Additionally, by applying Newton’s second law F = ma, we can determine the acceleration an object is experiencing due to this force:

`ma=(GMm)/r^2`
 
`a=(GM)/r^2`
 
`g=(GM)/r^2`
 

Here, g is the gravitational acceleration which is independent of the object’s mass. On Earth, M refers to the mass of Earth. Given the following values:

  • Mass of Earth: 6 x 1024 kg
  • Average radius of Earth: 6371 km = 6 371 000 m

We can determine g:

`g=((6.67xx10^(-11))(6.0xx10^24))/(6371000)^2` 
 
`g=9.81 m s^(-2)` 
 

Gravitational acceleration is also referred to as the strength of gravitational field. These two terms are used interchangeably. There are several factors which influence the value of g.

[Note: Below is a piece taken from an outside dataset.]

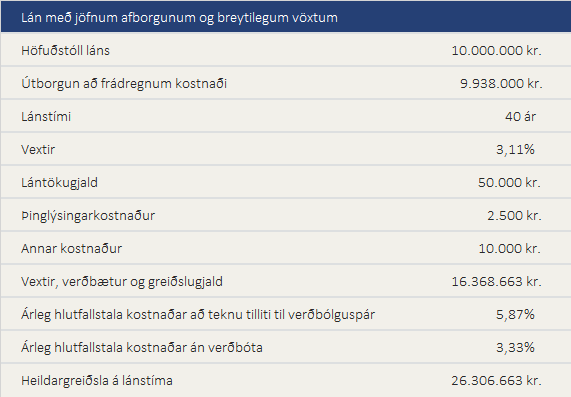
Task: Select the 'Höfuðstóll láns' label
Action: click(x=65, y=50)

  • Distance from the earth’s centre – altitude
  • Crust density
  • Shape of the earth, equatorial diameters are greater than polar diameters, therefore they have lower acceleration due to gravity, while at the poles it has a stronger gravitational force

 

Practice Question 1
Discuss the following situations with regards to gravitational forcei. If the distance between two masses is doubled, find the change of the force.ii. If the mass of one object is doubled, find the change of the force. 

 

Practice Question 2
Explain how the acceleration due to gravity varies according to the planet’s altitudes. (2 marks)

 

  • investigate the orbital motion of planets and artificial satellites when applying the relationships between the following quantities:

    • gravitational force
    • centripetal force
    • centripetal acceleration
    • mass
    • orbital radius
    • orbital velocity
    • orbital period

 

Gravitational Force and Space

In space, a satellite experiences gravitational force exerted by Earth. The direction of this force is pointing towards the centre of Earth. In essence, when a satellite is orbiting around Earth due to gravity, the centripetal force (circular motion) is strictly caused by gravitational force.

 

`F_c=F_g`
 
`(mv^2)/r=(GMm)/r^2`
 
`v^2=(GM)/r`
 
`v_(orbital)=sqrt((GM)/r)`

 

By rearranging the equation (see above), we can determine the velocity needed for the satellite to achieve this circular motion. This is called the orbital velocity as circular motion in this context is simply orbiting around Earth. It is important to understand the relationship between orbital velocity, mass of planet a satellite is orbiting around and the radius of orbit.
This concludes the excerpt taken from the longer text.